Berufsfotografen sehen die Porträtfotografie als die hohe Kunst ihres Faches an. Wenn Du Dich im Atelier eines Fotostudios aufhältst, umgeben Dich Lichtschirme, Stative, Scheinwerfer und viele andere Einrichtungen. Sie alle dienen dazu, das Modell richtig beleuchtet in Szene zu setzen. Selbst in einem solchen Atelier wird immer wieder an der besten Einstellung getüftelt, um die Konturen eines Gesichtes nicht zu scharf zu zeichnen.
Wie verhalten sich jedoch Hobbyfotografen, denen zur Porträtfotografie kein solches Atelier zur Verfügung steht. Können sie dennoch diese hohe Kunst zumindest teilweise umsetzen?
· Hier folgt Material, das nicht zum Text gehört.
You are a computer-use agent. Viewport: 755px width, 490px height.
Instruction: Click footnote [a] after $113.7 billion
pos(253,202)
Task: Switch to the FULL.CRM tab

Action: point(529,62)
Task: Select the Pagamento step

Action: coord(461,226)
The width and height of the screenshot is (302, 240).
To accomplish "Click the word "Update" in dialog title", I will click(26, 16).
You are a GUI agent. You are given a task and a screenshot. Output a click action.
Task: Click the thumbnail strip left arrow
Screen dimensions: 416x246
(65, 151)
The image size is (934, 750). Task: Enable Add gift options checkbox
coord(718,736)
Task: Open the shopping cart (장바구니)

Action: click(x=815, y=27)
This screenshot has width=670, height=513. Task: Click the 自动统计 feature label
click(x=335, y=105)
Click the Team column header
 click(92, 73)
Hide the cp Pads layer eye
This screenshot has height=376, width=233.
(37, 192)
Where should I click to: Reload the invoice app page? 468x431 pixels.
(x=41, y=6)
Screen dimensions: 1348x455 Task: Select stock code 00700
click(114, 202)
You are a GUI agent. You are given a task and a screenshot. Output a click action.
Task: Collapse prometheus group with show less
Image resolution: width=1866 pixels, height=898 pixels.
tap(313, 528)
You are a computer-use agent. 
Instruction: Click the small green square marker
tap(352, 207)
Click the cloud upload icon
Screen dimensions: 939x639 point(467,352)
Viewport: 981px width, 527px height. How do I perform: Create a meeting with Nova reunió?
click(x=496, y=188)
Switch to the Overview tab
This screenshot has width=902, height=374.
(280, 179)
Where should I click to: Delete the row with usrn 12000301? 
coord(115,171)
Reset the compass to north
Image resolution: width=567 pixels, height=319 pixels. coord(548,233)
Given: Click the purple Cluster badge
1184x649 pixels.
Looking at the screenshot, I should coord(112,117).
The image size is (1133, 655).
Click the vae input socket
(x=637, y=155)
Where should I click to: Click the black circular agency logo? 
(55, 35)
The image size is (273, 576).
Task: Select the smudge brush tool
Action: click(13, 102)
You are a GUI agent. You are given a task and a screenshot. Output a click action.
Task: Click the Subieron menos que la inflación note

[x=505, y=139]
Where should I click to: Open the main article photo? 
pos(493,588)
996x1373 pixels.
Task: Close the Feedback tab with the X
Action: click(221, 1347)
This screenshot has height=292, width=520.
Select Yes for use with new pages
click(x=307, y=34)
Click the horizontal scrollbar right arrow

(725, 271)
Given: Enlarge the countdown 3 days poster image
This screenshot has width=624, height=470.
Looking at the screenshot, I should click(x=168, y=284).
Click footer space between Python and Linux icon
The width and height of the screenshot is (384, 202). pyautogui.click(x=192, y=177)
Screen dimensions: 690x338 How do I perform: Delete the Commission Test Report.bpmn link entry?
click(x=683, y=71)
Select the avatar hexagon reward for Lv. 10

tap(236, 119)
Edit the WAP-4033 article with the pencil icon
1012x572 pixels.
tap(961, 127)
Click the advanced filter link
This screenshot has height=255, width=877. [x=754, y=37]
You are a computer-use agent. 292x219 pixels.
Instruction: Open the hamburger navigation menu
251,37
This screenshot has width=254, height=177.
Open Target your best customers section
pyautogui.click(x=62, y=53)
Geeignete Technik ist Voraussetzung

Du solltest Dich nicht von dem Glauben verleiten lassen, dass eine einfache Digicam gute Porträtfotos erzeugen kann. Zwar leisten viele dieser kleinen und handlichen Apparate erstaunlich gute Bilder. Ihr Mangel wird erst sichtbar, wenn Du das gleiche Motiv nacheinander mit einer solchen Digicam und dann mit einer Kompaktkamera mit externem Blitz ablichtest. Das Phänomen heißt Licht. Ein interner Kamerablitz ist für die Porträtfotografie nicht lichtstark genug und kann ein Gesicht niemals so korrekt ausleuchten wie ein externer, also aufgesteckter, Blitz. Viele Megapixel und sonstige in der Werbung angepriesene Wunderdinge kannst Du vernachlässigen. Ausschlaggebend ist das Licht und dazu gehören eine Kamera mit Blitzschuh sowie ein Aufsteckblitz.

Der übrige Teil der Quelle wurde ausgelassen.